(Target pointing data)
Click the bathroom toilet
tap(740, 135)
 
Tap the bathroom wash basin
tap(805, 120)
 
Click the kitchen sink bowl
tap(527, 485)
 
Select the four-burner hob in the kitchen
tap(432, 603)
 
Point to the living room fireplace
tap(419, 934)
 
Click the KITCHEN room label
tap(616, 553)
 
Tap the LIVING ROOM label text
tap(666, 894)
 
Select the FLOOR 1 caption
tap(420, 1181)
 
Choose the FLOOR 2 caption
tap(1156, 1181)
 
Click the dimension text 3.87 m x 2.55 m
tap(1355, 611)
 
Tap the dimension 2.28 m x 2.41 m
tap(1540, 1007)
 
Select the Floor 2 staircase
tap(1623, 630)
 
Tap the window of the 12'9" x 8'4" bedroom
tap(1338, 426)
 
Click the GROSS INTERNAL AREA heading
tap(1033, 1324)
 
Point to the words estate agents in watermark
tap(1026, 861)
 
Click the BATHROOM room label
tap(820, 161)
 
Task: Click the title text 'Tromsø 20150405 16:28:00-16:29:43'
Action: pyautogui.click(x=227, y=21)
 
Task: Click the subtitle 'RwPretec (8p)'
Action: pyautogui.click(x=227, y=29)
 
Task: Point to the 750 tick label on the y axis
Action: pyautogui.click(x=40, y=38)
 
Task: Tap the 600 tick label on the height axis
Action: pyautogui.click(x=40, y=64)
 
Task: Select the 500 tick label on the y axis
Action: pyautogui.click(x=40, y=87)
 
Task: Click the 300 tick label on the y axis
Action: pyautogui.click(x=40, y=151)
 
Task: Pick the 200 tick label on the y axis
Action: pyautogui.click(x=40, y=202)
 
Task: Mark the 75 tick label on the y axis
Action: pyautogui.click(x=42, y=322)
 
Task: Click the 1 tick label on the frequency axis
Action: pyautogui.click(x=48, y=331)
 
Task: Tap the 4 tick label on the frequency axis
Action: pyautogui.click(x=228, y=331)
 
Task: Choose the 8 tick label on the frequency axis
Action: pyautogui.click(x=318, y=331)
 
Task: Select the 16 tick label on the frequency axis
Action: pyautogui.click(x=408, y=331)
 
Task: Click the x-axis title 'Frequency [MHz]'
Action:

• **OBJECTIVE**: Reproduce the entries starting at the line containing "Task: Select the 16" and ending with the last of the entries, changing "frequency axis" to "horizontal axis" and keeping everything else the same.

• **ANSWER BELOW**:
Task: Select the 16 tick label on the horizontal axis
Action: pyautogui.click(x=408, y=331)
 
Task: Click the x-axis title 'Frequency [MHz]'
Action:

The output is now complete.